*** Opening Exercise material ***

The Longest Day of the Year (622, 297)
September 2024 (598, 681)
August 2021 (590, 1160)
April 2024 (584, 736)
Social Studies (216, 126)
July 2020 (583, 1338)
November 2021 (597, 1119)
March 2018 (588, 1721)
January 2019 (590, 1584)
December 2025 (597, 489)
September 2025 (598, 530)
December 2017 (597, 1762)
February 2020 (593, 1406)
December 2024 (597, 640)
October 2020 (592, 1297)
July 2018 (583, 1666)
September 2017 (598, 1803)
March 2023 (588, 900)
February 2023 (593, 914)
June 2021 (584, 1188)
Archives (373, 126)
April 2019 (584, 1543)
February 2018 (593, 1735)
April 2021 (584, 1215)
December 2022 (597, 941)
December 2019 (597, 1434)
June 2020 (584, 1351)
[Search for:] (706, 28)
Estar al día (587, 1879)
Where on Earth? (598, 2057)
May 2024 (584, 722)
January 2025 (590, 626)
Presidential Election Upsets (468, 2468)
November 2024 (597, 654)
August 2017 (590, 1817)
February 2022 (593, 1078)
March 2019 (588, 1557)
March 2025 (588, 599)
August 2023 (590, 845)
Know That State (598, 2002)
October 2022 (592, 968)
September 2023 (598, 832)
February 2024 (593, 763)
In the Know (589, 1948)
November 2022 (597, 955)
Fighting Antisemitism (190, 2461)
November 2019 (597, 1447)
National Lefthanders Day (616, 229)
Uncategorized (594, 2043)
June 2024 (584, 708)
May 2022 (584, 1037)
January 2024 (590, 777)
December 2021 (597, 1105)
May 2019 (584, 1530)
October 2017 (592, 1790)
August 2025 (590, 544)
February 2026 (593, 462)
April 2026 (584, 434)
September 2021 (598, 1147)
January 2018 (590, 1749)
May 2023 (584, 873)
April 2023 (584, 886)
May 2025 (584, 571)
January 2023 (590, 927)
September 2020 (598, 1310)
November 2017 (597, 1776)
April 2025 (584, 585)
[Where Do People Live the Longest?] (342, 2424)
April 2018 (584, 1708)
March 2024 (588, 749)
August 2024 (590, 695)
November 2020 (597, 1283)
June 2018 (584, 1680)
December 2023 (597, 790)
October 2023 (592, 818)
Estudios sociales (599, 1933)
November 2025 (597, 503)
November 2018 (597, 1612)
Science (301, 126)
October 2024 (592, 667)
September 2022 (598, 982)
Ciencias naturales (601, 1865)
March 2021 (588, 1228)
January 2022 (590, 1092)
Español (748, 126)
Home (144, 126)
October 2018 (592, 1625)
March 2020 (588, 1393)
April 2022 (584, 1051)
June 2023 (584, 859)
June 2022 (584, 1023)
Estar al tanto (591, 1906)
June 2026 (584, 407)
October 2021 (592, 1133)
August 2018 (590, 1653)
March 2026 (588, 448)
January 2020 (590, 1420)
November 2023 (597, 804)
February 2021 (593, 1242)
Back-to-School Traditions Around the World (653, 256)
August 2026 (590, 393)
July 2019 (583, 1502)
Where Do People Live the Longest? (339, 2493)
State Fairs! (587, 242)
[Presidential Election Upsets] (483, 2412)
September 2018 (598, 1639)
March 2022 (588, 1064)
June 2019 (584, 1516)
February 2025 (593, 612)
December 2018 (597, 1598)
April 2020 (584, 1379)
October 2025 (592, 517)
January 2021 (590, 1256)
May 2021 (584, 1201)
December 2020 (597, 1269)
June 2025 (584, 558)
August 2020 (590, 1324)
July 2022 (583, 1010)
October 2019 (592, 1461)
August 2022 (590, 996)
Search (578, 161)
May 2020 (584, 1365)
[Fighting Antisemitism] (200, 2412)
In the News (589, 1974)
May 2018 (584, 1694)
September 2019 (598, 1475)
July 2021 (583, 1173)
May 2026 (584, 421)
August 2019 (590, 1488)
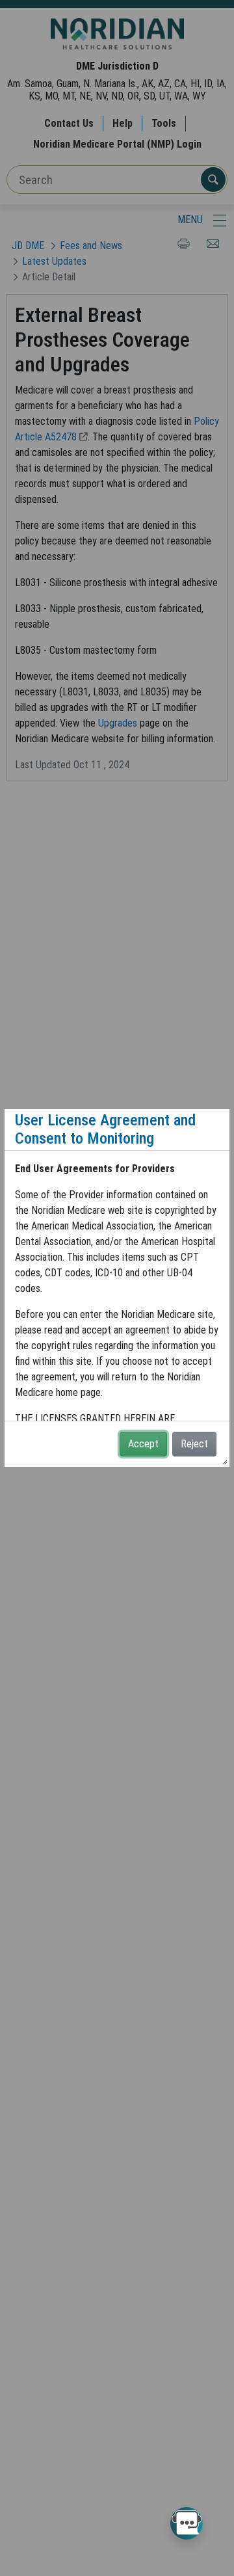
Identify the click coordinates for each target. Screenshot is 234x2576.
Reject (194, 1444)
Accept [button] (143, 1444)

*** Closing Exercise material ***

Exercise brief:
All of the records above are to be copied exactly, minus the pictures.

Reply to the task:
The Longest Day of the Year (622, 297)
September 2024 (598, 681)
August 2021 (590, 1160)
April 2024 (584, 736)
Social Studies (216, 126)
July 2020 (583, 1338)
November 2021 (597, 1119)
March 2018 (588, 1721)
January 2019 (590, 1584)
December 2025 (597, 489)
September 2025 (598, 530)
December 2017 (597, 1762)
February 2020 (593, 1406)
December 2024 (597, 640)
October 2020 (592, 1297)
July 2018 (583, 1666)
September 2017 (598, 1803)
March 2023 (588, 900)
February 2023 (593, 914)
June 2021 (584, 1188)
Archives (373, 126)
April 2019 (584, 1543)
February 2018 (593, 1735)
April 2021 (584, 1215)
December 2022 (597, 941)
December 2019 (597, 1434)
June 2020 (584, 1351)
[Search for:] (706, 28)
Estar al día (587, 1879)
Where on Earth? (598, 2057)
May 2024 (584, 722)
January 2025 (590, 626)
Presidential Election Upsets (468, 2468)
November 2024 (597, 654)
August 2017 (590, 1817)
February 2022 (593, 1078)
March 2019 (588, 1557)
March 2025 (588, 599)
August 2023 (590, 845)
Know That State (598, 2002)
October 2022 (592, 968)
September 2023 (598, 832)
February 2024 (593, 763)
In the Know (589, 1948)
November 2022 (597, 955)
Fighting Antisemitism (190, 2461)
November 2019 (597, 1447)
National Lefthanders Day (616, 229)
Uncategorized (594, 2043)
June 2024 (584, 708)
May 2022 (584, 1037)
January 2024 (590, 777)
December 2021 (597, 1105)
May 2019 (584, 1530)
October 2017 (592, 1790)
August 2025 (590, 544)
February 2026 (593, 462)
April 2026 (584, 434)
September 2021 (598, 1147)
January 2018 (590, 1749)
May 2023 (584, 873)
April 2023 (584, 886)
May 2025 (584, 571)
January 2023 (590, 927)
September 2020 (598, 1310)
November 2017 (597, 1776)
April 2025 (584, 585)
[Where Do People Live the Longest?] (342, 2424)
April 2018 (584, 1708)
March 2024 (588, 749)
August 2024 (590, 695)
November 2020 (597, 1283)
June 2018 (584, 1680)
December 2023 (597, 790)
October 2023 (592, 818)
Estudios sociales (599, 1933)
November 2025 (597, 503)
November 2018 (597, 1612)
Science (301, 126)
October 2024 (592, 667)
September 2022 (598, 982)
Ciencias naturales (601, 1865)
March 2021 (588, 1228)
January 2022 (590, 1092)
Español (748, 126)
Home (144, 126)
October 2018 (592, 1625)
March 2020 (588, 1393)
April 2022 (584, 1051)
June 2023 (584, 859)
June 2022 (584, 1023)
Estar al tanto (591, 1906)
June 2026 (584, 407)
October 2021 (592, 1133)
August 2018 (590, 1653)
March 2026 (588, 448)
January 2020 (590, 1420)
November 2023 (597, 804)
February 2021 (593, 1242)
Back-to-School Traditions Around the World (653, 256)
August 2026 (590, 393)
July 2019 (583, 1502)
Where Do People Live the Longest? (339, 2493)
State Fairs! (587, 242)
[Presidential Election Upsets] (483, 2412)
September 2018 (598, 1639)
March 2022 (588, 1064)
June 2019 (584, 1516)
February 2025 (593, 612)
December 2018 (597, 1598)
April 2020 (584, 1379)
October 2025 (592, 517)
January 2021 (590, 1256)
May 2021 (584, 1201)
December 2020 (597, 1269)
June 2025 (584, 558)
August 2020 (590, 1324)
July 2022 (583, 1010)
October 2019 (592, 1461)
August 2022 (590, 996)
Search (578, 161)
May 2020 (584, 1365)
[Fighting Antisemitism] (200, 2412)
In the News (589, 1974)
May 2018 (584, 1694)
September 2019 (598, 1475)
July 2021 (583, 1173)
May 2026 (584, 421)
August 2019 (590, 1488)
Identify the click coordinates for each target. Screenshot is 234x2576.
Reject (194, 1444)
Accept [button] (143, 1444)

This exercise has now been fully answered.